Une détention interne aux implications sécuritaires
Le fait qu’un haut responsable du renseignement soit détenu par son propre camp est analysé par des observateurs comme un signal fort de méfiance interne. Dans les mouvements armés, les services de renseignement jouent un rôle central dans le contrôle territorial, la surveillance des dissidences et la gestion des relations avec les acteurs extérieurs. Une mise à l’écart prolongée de leur responsable peut traduire soit des soupçons de déloyauté, soit une lutte de pouvoir autour de l’appareil sécuritaire du mouvement.
Des sources proches des milieux sécuritaires indiquent que cette détention aurait affaibli la chaîne de commandement interne du renseignement de l’AFC-M23 à Goma, dans un contexte de pressions militaires persistantes et de surveillance accrue de la communauté internationale.
Le précédent Magloire Paluku
La mort de Jeannot Mundeke intervient après celle de Magloire Paluku, dont le nom avait été cité par plusieurs sources comme étant en froid avec certains cercles décisionnels du mouvement.
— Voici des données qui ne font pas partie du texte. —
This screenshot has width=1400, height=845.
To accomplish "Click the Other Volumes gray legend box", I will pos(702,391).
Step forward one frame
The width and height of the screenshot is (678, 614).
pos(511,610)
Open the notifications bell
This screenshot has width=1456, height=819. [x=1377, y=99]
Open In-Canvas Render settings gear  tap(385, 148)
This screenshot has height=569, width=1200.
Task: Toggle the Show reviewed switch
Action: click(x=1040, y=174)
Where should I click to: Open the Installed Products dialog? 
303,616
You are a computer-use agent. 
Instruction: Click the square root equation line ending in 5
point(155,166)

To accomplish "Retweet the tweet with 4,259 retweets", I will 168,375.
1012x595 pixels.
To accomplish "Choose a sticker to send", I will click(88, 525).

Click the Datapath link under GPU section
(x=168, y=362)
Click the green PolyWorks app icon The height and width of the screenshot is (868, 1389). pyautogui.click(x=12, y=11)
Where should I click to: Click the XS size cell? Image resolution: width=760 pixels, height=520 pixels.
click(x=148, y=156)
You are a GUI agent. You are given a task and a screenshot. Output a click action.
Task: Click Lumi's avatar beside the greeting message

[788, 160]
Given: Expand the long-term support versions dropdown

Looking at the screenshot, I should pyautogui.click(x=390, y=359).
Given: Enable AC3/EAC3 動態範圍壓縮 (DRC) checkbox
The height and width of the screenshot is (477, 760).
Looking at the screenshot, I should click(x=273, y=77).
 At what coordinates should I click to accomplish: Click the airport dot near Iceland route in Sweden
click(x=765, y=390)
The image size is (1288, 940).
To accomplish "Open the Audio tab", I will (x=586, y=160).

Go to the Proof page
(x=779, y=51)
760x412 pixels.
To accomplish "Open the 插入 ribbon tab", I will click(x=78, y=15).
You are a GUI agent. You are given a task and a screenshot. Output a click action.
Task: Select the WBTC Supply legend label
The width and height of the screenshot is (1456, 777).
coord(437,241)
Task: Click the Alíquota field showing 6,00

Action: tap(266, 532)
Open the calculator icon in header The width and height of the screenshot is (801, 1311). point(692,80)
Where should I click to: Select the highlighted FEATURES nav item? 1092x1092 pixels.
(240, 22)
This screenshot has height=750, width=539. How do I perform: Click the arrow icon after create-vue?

Avant son décès, Magloire Paluku aurait connu une période de marginalisation politique et sécuritaire, selon des témoignages recueillis auprès de sources locales et de la société civile.
Même si aucune preuve officielle ne permet d’établir un lien direct entre les deux décès, leur succession rapide renforce l’hypothèse d’un climat interne tendu, marqué par des purges silencieuses, des règlements de comptes ou des réajustements stratégiques au sein de la coalition AFC-M23.
Des conséquences possibles sur le terrain
Sur le plan politico-militaire, ces événements pourraient avoir plusieurs conséquences :
- un resserrement sécuritaire dans les zones contrôlées par la rébellion,
- une reconfiguration des centres de décision, notamment dans les services de renseignement et de sécurité,
- un risque accru de fractures internes, pouvant déboucher sur des dissidences ou des actes de violence internes.
À Goma, ces évolutions sont suivies avec inquiétude par la population civile, déjà affectée par l’insécurité chronique et les restrictions liées au contrôle rebelle.
En l’absence de communication officielle et de mécanismes indépendants d’enquête dans les zones sous contrôle rebelle, les causes exactes de ces décès demeurent inconnues. Toutefois, pour de nombreux analystes, la disparition successive de cadres clés confirme que l’AFC-M23 traverse une phase de fragilisation interne, dont les implications sécuritaires pourraient peser durablement sur l’évolution du conflit dans l’est de la RDC.